# Testing a WordVec-RNN text generator

In this notebook we will load and test our Word-RNN text generator. This notebook has similiarities to the `word-vector-rnn-text-gen-testing.ipynb` notebook, but this time there is no training loop, we are just loading in a model and generating from it. 

First lets do some imports:

In [None]:
import torch
import random

import numpy as np
import torch.nn as nn
import torch.nn.functional as F
import torchtext.vocab as vocab

from torchtext.data.utils import get_tokenizer
from torch.distributions import Categorical

In PyTorch, there are different implementations for storing and processing data on different kinds of computer hardware. By default, all computers will work by training and running neural networks on the Central Processing Unit (CPU), which we can specify with `'cpu'`. 
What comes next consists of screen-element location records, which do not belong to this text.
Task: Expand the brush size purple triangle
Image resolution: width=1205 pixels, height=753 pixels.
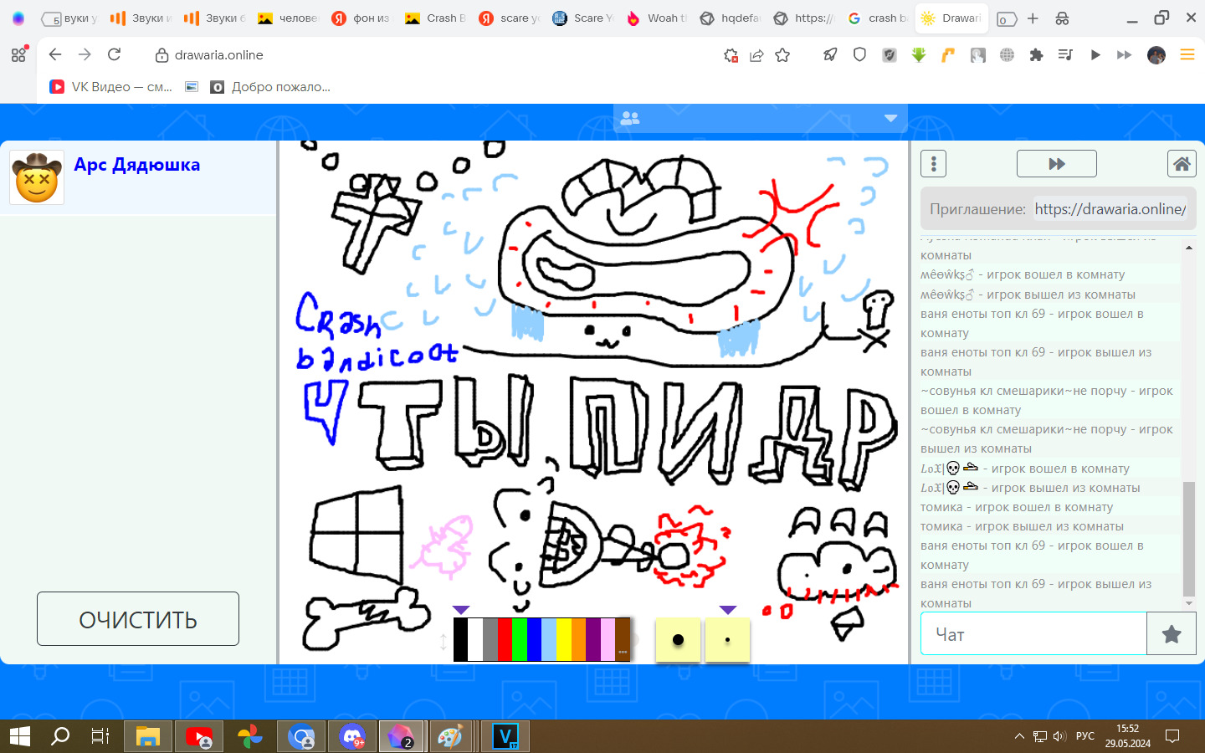Action: coord(727,610)
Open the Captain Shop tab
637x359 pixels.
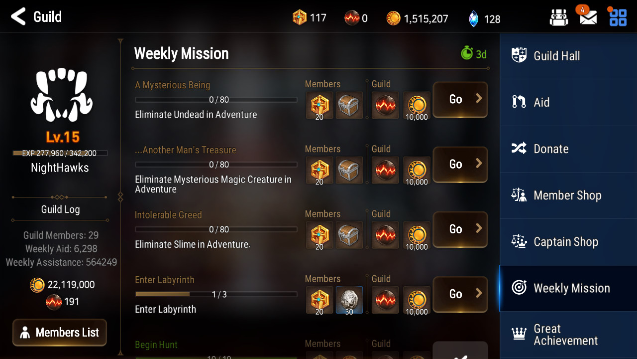tap(568, 241)
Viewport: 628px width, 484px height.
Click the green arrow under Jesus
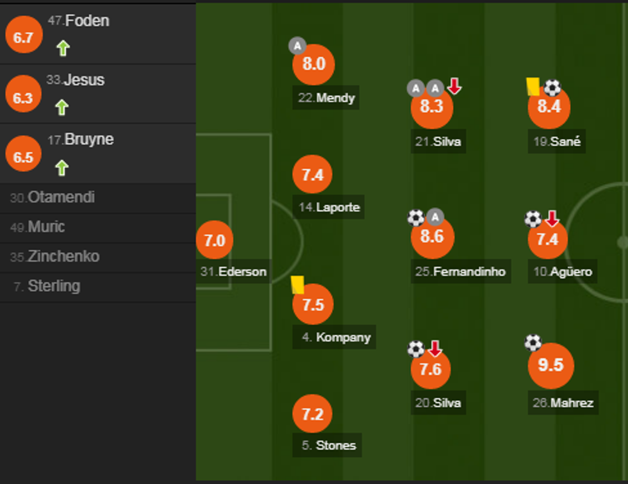62,107
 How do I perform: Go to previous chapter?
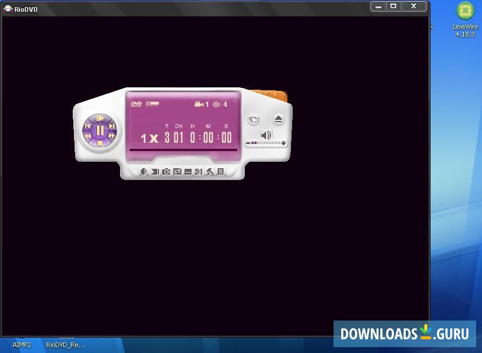click(88, 126)
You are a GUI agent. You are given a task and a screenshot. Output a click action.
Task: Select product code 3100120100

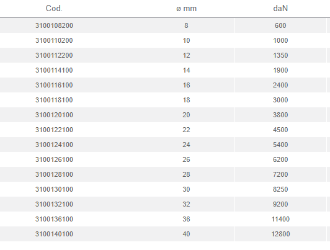54,115
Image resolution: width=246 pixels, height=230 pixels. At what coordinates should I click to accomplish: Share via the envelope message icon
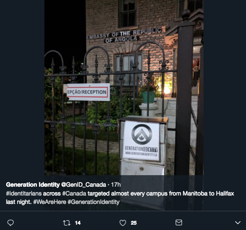179,223
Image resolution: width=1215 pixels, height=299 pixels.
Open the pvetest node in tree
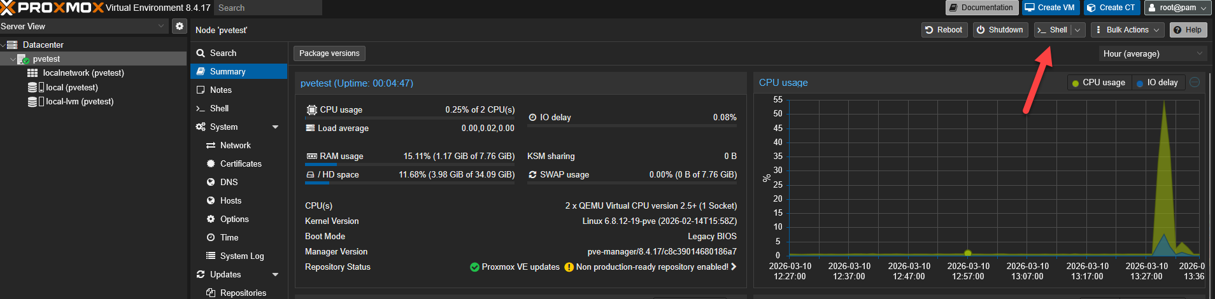46,59
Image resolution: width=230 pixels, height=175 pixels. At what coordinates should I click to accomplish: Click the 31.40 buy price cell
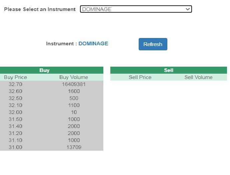pyautogui.click(x=15, y=126)
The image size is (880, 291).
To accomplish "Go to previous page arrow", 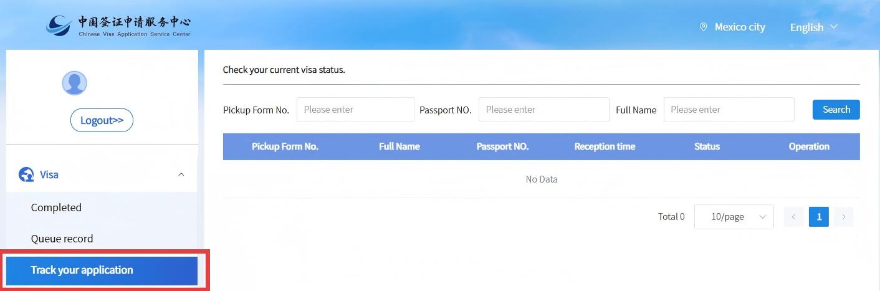I will [x=793, y=217].
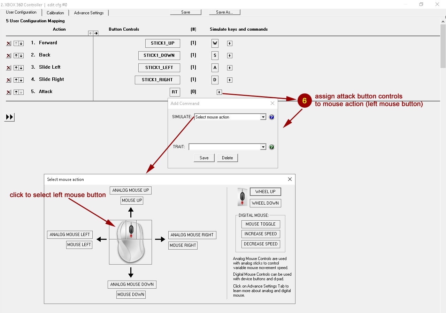This screenshot has width=446, height=313.
Task: Expand the TRAIT dropdown list
Action: pyautogui.click(x=263, y=147)
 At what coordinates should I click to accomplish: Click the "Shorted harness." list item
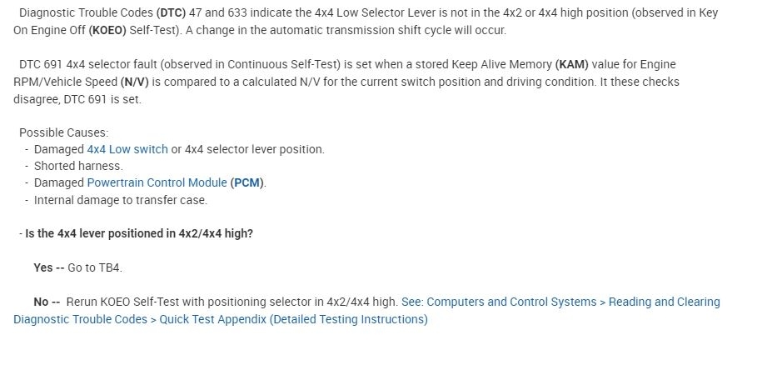point(78,166)

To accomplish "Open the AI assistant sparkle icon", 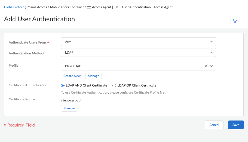I will (235, 21).
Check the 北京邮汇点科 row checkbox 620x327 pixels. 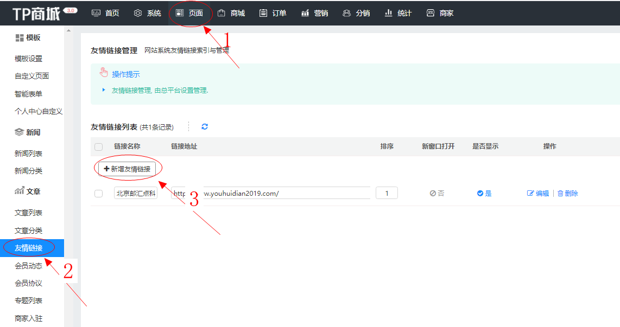point(98,194)
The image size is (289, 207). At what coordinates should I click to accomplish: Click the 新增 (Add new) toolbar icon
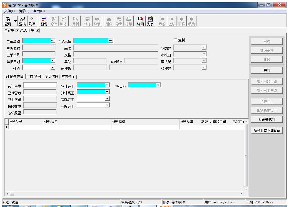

If you have an NVIDIA Graphics Processing Unit (GPU) (and you have installed CUDA correctly and the correct version of PyTorch), then you can use the flag `'gpu'` which will make training your neural networks **much faster**. Most of you won't have powerful NVIDIA GPU's in yor laptops however. Don't worry if you don't, the notebooks we are using in this class will be designed to work on laptop CPU's. 

If you have an M1 or M2 processor on a Mac then you can use the device `'mps'` which will run on Apples accelerated Metal Performance Shaders (MPS) for potentially faster and more powerful training (though sometimes running on CPU can be faster). 

In [None]:
device = 'cpu'

#### Load word vectors

Here we will load in our word vectors. By default we are going to download only the top30k words from GloVe, this is for speed and efficiency. You can come back to this later and try loading in some other word vectors.

A torchtext Vectors class has two dictionaries in it `stoi` (string to index) and `itos` (index to string). These are equivalent to the dictionaries we made in the previous notebook `word_to_ix` and `ix_to_word`. For consistency we are going to assign variables with the same name to make this and the Week 7 `word-rnn-training.ipynb` notebooks easier to compare.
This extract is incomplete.